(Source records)

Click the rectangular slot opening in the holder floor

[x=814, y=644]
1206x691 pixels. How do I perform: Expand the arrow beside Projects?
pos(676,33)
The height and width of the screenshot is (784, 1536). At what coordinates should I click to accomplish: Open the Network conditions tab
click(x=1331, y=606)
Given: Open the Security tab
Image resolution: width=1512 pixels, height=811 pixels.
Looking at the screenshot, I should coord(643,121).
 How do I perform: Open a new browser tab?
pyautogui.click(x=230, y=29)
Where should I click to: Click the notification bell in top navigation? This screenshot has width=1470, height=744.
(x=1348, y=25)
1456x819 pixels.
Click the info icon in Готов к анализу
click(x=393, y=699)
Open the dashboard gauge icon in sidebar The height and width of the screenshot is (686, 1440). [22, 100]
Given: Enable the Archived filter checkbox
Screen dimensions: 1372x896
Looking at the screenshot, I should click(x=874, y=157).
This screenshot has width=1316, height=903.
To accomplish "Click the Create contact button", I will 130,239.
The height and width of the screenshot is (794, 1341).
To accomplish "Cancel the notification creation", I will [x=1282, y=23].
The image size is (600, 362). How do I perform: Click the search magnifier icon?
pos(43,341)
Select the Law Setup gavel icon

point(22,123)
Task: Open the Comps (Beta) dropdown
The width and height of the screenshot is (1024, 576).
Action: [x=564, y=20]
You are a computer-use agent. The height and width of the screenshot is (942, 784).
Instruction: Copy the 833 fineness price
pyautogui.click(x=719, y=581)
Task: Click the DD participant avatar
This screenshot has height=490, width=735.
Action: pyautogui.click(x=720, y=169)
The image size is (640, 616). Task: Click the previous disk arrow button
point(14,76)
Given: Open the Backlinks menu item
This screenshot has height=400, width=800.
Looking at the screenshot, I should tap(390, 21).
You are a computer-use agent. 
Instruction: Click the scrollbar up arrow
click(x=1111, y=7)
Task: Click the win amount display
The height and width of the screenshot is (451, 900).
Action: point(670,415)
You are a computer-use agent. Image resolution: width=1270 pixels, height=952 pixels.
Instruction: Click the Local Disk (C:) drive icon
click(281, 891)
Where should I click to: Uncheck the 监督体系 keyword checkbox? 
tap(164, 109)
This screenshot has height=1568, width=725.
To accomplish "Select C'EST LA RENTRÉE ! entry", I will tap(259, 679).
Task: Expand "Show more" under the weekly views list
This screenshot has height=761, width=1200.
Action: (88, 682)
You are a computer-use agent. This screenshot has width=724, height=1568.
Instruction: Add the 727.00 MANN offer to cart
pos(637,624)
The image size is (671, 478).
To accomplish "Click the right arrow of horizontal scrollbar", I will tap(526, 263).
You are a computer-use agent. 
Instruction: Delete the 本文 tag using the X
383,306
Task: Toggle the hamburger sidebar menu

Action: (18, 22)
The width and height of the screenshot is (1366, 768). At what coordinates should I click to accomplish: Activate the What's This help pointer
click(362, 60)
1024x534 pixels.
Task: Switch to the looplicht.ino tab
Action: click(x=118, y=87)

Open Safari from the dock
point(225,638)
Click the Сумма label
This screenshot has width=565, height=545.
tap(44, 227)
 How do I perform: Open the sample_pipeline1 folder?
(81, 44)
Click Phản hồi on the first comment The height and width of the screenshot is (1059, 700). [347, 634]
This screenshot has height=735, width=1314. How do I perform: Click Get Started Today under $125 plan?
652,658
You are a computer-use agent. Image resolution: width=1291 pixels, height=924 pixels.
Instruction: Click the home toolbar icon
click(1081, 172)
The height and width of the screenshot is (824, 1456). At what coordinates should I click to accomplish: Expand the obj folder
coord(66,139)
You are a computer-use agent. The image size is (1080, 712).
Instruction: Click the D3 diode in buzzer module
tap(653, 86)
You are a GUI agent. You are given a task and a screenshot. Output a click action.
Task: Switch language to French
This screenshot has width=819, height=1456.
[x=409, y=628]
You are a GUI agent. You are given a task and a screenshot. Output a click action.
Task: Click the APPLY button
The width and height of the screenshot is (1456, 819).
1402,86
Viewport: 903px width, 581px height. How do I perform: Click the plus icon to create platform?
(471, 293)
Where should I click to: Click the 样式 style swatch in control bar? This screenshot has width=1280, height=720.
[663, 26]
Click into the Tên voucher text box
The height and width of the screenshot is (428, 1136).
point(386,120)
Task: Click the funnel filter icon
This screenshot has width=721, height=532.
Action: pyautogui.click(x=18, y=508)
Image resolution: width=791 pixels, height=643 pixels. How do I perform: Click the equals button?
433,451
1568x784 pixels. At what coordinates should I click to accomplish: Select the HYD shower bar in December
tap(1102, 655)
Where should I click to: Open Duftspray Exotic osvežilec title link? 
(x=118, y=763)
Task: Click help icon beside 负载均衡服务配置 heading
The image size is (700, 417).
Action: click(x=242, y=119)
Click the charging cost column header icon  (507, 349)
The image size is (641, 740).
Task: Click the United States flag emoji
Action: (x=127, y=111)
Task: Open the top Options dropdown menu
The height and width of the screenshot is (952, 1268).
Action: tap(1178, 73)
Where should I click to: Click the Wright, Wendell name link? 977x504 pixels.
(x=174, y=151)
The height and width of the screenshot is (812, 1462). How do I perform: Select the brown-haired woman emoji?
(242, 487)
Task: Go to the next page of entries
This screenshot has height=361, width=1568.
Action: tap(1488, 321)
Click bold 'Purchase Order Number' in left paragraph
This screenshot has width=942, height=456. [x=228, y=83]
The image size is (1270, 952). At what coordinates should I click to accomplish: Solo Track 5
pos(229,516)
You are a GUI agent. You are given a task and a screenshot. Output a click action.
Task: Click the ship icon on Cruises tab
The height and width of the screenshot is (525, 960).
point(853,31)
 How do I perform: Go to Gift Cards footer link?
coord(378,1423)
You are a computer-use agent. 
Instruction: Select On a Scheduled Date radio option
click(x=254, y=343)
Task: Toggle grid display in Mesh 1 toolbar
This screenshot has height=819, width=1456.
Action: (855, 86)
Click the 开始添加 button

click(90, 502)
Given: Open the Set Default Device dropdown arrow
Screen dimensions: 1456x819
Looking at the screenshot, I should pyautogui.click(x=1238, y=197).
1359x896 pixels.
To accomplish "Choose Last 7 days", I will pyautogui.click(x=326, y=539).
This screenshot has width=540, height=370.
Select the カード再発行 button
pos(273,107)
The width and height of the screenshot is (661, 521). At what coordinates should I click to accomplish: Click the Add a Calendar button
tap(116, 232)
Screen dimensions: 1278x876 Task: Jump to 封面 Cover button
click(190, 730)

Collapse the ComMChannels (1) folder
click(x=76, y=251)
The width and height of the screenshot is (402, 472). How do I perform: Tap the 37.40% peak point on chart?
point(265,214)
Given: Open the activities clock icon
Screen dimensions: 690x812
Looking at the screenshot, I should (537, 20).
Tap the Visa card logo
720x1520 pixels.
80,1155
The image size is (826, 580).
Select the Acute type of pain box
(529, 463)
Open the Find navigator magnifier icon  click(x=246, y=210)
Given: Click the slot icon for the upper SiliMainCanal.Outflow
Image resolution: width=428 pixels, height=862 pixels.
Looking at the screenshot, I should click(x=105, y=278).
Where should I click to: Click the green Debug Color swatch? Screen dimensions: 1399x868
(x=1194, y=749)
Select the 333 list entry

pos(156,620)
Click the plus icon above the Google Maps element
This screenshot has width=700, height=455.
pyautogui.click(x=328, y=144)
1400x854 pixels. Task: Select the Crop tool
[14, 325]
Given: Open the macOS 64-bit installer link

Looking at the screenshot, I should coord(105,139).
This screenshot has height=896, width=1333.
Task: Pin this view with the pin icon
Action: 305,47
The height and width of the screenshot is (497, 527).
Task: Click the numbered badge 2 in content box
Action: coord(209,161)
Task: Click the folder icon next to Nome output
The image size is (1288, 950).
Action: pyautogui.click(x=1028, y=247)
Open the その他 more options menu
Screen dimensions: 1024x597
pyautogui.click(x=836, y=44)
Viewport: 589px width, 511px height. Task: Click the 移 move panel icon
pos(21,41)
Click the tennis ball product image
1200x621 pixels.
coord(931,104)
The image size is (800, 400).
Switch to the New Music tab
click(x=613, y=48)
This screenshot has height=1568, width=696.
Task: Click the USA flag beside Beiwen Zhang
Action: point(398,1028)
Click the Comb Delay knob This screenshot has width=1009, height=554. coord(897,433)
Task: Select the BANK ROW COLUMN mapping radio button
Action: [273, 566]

## BRIEF
Find each line in the records above that contains the string "slot" and copy those lines out in full.

## EXERCISE SOLUTION
Click the rectangular slot opening in the holder floor
Given: Click the slot icon for the upper SiliMainCanal.Outflow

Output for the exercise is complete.